[Collected data]
++++++++

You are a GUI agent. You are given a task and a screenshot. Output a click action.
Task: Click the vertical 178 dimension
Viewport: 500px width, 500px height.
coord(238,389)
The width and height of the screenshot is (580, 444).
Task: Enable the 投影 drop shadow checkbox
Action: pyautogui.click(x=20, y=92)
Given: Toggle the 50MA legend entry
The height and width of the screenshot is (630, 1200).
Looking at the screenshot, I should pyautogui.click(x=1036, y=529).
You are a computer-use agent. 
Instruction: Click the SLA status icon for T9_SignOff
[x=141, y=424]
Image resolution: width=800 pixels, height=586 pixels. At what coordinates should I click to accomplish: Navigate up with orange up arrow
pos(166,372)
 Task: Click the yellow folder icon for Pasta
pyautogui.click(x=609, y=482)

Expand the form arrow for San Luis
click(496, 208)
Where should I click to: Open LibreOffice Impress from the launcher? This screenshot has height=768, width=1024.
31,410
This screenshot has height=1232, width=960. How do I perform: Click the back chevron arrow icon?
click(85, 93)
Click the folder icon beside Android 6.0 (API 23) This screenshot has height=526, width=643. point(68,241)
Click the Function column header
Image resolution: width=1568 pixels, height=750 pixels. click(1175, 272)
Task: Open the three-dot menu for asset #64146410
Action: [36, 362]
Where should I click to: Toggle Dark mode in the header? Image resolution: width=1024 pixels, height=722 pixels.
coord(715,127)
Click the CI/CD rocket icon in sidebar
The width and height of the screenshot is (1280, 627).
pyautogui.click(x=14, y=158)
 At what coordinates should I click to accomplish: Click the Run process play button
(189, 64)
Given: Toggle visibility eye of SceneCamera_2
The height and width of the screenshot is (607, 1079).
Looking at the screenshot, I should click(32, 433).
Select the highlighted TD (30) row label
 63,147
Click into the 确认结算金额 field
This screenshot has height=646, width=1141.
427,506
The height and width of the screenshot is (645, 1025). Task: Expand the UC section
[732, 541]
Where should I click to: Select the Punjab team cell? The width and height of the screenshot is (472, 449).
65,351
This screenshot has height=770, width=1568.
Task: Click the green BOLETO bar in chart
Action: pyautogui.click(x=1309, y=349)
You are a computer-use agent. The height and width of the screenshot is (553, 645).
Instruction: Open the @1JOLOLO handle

++++++++

THE TASK: Working from the data above, extract solely the lines from the one containing "Viewport: 500px width, 500px height." through the one containing "Given: Toggle the 50MA legend entry", exactly as they appear, both included.

EXPECTED ANSWER:
Viewport: 500px width, 500px height.
coord(238,389)
The width and height of the screenshot is (580, 444).
Task: Enable the 投影 drop shadow checkbox
Action: pyautogui.click(x=20, y=92)
Given: Toggle the 50MA legend entry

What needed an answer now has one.